Appendix E - Case Study: New York Metropolitan Museum of Art

By Jay Hoffman, Gallery Systems, New York, New York

I began developing software for the art world in 1981 with my first application, The Museum System, which is used to catalog art objects. The Museum System stores information about art, including a picture of the object that can be displayed on a PC monitor.

The Museum System is uses at more than 75 art galleries in the United States and Europe. Institutions in the United States that use the Museum System include The Detroit Institute of Arts, The United States Holocaust Memorial Museum, The United States Supreme Court, The American Craft Museum (New York), and New York University's Grey Art Gallery.

I had decided to develop a similar, but more robust, system that would store information in a Microsoft SQL Server database when the Antonio Ratti Textile Center of The Metropolitan Museum of Art contacted him. The Met wanted me to develop an application that would combine the tracking of movement and preparation of textiles for storage in their new textile facility.


Objects in museums—even objects that are publicly displayed—are often temporarily removed by curators or art historians for research purposes. In addition, a number of objects can be removed from display to be lent to other museums. As well as the obvious information that must be kept about art objects, such as who the artist is and when the object was created, the current location of objects must also be kept.

The new application that I was to develop for the Met included a read-only version running on PC workstations in an area of the museum that is accessible to visitors. Visitors would be able to explore the textile database and view images and related data about the textiles.

Selecting Microsoft SQL Server for Windows NT

Many departments (including mine) within the Metropolitan Museum of Art that were already using other Microsoft products were pleased with the features and performance of the Microsoft products. The Museum staff's experience with Microsoft's word processor, spreadsheet, and PC database is the reason that I initially considered Microsoft SQL Server.

I also needed a database that could eventually store information about a nearly unlimited number of art objects, though the immediate needs only required the cataloging of less than 100,000 art objects for the textile project. Microsoft SQL Server looked as if it could meet the current needs of the textile project, as well be used to store much more data about additional art objects in the future.

Anticipating Time Required for the Project

There are several phases in the textile project, with the total time for completion specified to be one year and nine months. The first phase was completed on time, and the second phase is moving along nicely. The textile project will probably evolve into a second project with a much longer time frame.

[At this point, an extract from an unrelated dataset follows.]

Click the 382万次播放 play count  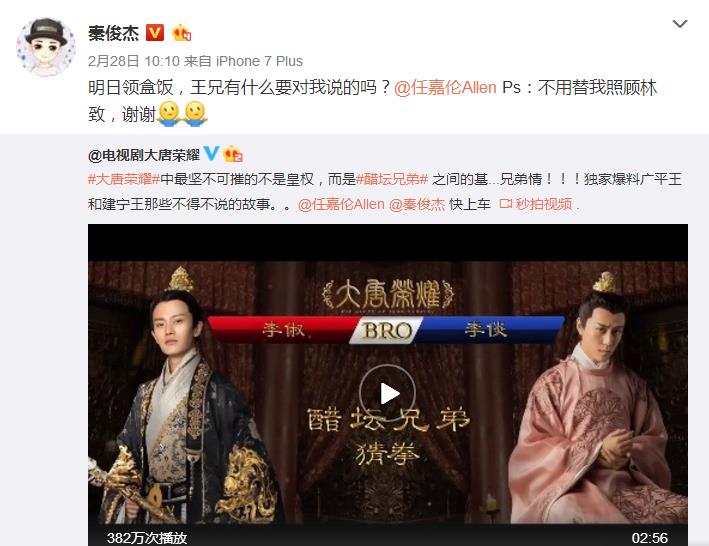click(x=147, y=538)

The museum recognizes that it must eventually catalog all objects within the museum's collection so that the information about art objects can be easily and quickly retrieved. Such a project would also have to be completed in phases and would take considerably longer. It's easy to project that the museum should eventually catalog on a computer system information about it's entire collection, which is far more vast than the textile information.

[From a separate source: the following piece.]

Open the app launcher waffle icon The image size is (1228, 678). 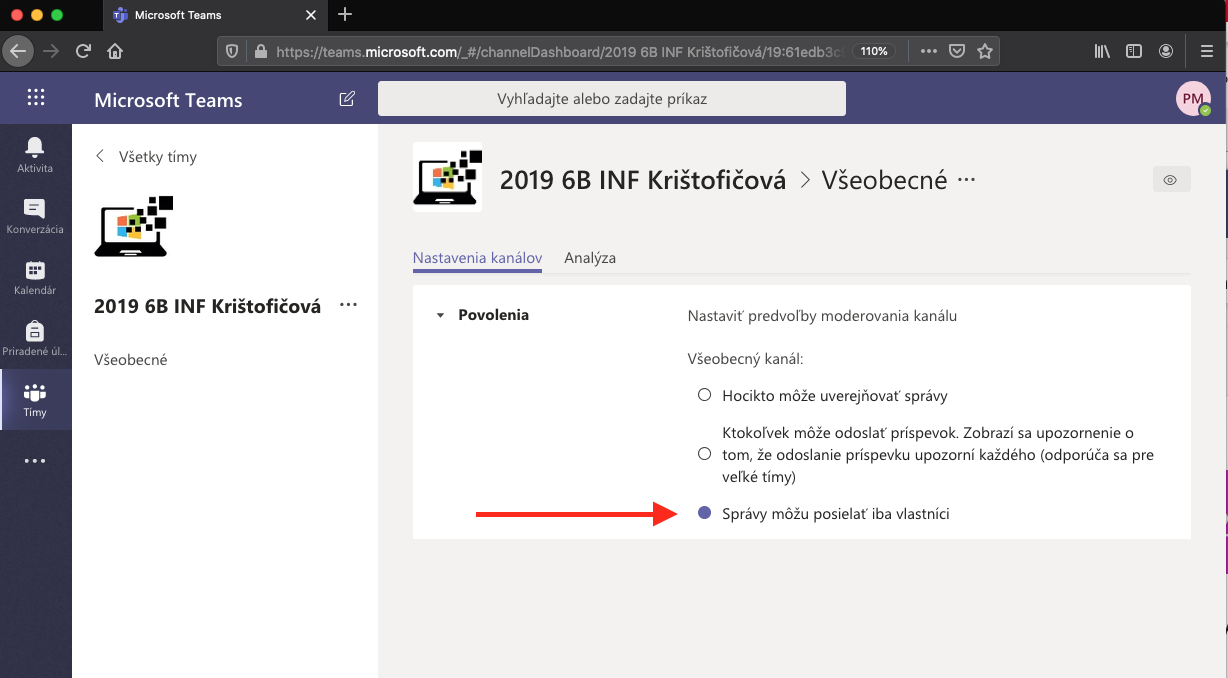(36, 98)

Choosing a Computer System

I selected a Sequent 3000 with two Pentium processors for the database server platform. The Sequent system permits him to add additional processors. He anticipates that there would only be a need to add two additional processors in the future when the museum requires additional processing capabilities.

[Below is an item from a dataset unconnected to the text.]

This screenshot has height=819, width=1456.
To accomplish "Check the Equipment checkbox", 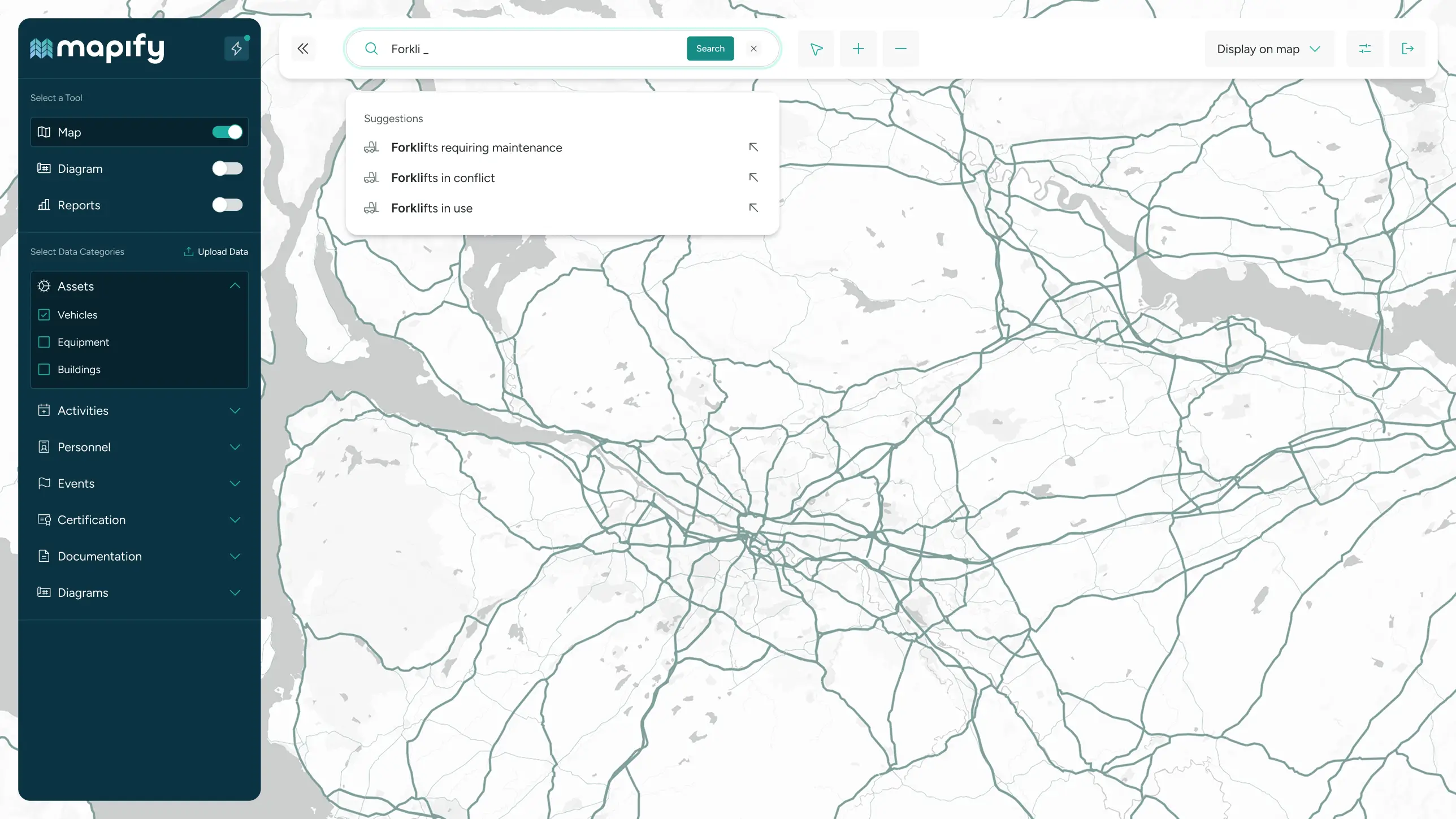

A product such as Microsoft SQL Server is designed to leverage the power of the Windows NT operating system (see Chapter 3, "Understanding the Underlying Operating System, Windows NT"). SQL Server is written in sections that execute as separate threads under Windows NT. The greater the number of processors within the computer system, the greater the number of threads, application code, that can execute simultaneously. Purchasing a computer system to which you can add processors as the processing demands of the system increase over time makes it less likely that you'll have to uproot your applications and move them to a larger computer.

Number of PC Client Workstations Supported

At this point in the project, the exact number isn't determined, but the number of PC workstations should be somewhere in the range of 12 to 60. The client workstations will be primarily used by the curitorial and conservation staff for scholarly purposes.

The PC workstations will be located on desktops in offices of the museum as well as a number that will be located in a public area. The size of the Sequent server and it's expansion capability should permit the server to easily satisfy the number of clients within the range specified.

Part of the plan is to provide up to six workstations that are connected to the server in a public access area that can be used by visiting scholars or the general public. A visiting scholar or a member of the public will be able to use the PC workstation to retrieve information on textile objects in the database, using one of the public workstations. A museum visitor can make the same query that a member of the museum research staff could make to obtain information about the textiles.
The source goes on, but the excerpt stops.